• [Passage given]:
— Start —

To help bridge that gap, his TTO at Tulane connected with a minority-owned public relations firm. “[That connection] has been amazing because we are able to connect with faith leaders and community leaders [through] someone trusted and who can guide us on who the effective messengers are, who are often not the people running the projects. Reach out and spend that little bit of money to become more effective as a true member of your community,” he urged.

At Tulane, noted Zanewicz, the TTO actively works to increase the diversity of faculty submitting invention disclosures. They make a special effort to meet not with the “typical investigators who have always been the more senior investigators [and] who are often less diverse just because of historical reasons.” Clay Christian, a business development associate in Zanewicz’s office, meets with grad students, fellows, and postdocs. “Clay uses that opportunity to try and [find a] diversity of thought and initiatives, where we are getting collaborative opportunities, which often leads to invention disclosures,” said Zanewicz.

He also offered some practical tips for promoting diversity and inclusion, such as never creating a panel discussion with only white participants and engaging the university communications team to take photos of diverse inventors or students, illustrating that commercialization is for everyone.

He also notes that getting the right mix for true diversity might be tricky. “For diversity of thought, just because you have diversity in the traditional sense and are including different people of color and genders and sexual orientations, it does not necessarily mean you are choosing people who think differently than you do,” he said. “We also need to look at people who have different backgrounds, all those other types [who think] differently than we do, or we wind up in groupthink, and that is just as dangerous and can lead us down a worse path than having [no] diversity.”

Battling implicit bias

Campbell brought up the topic of implicit bias. “One of the things that you can do to get started is to understand what implicit biases you might have,” she advised. She suggests people can learn to recognize implicit bias by taking the Harvard Implicit Bias Test, using the American Bar Association’s Implicit Bias Videos and Toolkit, and reading resources from the AUTM EDI reading list.

— End —

• [Records for locating displayed items]:
— Start —

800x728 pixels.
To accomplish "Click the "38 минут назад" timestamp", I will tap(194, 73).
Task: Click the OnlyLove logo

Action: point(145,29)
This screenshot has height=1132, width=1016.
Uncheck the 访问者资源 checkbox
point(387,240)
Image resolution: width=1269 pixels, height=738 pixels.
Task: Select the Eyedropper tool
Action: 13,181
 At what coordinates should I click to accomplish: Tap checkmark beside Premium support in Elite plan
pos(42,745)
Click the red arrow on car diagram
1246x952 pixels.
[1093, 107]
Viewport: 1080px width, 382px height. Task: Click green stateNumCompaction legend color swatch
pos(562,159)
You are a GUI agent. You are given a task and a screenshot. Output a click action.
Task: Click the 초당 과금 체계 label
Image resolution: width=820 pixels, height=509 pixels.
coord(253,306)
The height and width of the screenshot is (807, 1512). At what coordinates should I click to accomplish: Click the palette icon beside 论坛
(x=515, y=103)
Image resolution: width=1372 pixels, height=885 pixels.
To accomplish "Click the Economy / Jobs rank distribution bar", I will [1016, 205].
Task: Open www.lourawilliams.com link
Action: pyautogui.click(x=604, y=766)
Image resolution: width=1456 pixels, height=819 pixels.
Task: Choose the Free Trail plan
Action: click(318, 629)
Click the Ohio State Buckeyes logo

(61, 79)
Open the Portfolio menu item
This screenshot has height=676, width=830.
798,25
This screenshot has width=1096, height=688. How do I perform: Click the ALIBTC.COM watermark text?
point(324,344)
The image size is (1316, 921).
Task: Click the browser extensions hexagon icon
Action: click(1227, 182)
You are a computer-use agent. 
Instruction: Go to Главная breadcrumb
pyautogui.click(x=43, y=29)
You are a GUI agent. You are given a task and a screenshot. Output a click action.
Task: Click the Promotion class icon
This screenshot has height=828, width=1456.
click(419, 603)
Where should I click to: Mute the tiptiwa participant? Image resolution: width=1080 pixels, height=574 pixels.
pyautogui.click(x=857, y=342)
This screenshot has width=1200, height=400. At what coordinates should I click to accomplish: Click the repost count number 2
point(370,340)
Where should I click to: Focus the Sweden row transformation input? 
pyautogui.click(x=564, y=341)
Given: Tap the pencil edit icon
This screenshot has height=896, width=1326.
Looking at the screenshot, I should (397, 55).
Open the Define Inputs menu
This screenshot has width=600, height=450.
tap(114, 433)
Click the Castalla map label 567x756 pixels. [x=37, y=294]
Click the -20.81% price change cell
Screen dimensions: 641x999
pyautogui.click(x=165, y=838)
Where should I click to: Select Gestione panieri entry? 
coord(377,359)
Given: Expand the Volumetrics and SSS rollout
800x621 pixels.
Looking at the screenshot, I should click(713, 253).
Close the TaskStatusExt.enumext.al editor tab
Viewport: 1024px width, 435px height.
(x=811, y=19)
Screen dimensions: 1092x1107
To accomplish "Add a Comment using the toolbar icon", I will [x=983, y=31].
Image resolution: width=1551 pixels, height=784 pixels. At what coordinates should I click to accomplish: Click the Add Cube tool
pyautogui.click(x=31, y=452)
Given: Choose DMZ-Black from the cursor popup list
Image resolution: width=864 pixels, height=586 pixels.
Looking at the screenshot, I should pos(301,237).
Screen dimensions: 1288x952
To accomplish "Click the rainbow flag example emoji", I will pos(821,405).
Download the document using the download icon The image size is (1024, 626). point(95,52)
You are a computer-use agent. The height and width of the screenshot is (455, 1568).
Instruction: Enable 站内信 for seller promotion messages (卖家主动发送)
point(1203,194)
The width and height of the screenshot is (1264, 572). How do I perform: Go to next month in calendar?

— End —

• [Exercise requirements]:
a: In the passage on diversity and inclusion, who in Zanewicz's office meets with grad students, fellows, and postdocs?
b: Translate this sentence from the passage on diversity and inclusion into Spanish: "Campbell brought up the topic of implicit bias."
c: Restate word for word the part of the passage on diversity and inclusion that begins at the words "He also offered" and stops after "is for everyone.".
These records have no connection to the passage on diversity and inclusion.

• [Task responses]:
a: Clay Christian, a business development associate.

b: Campbell sacó a colación el tema del sesgo implícito.

c:
He also offered some practical tips for promoting diversity and inclusion, such as never creating a panel discussion with only white participants and engaging the university communications team to take photos of diverse inventors or students, illustrating that commercialization is for everyone.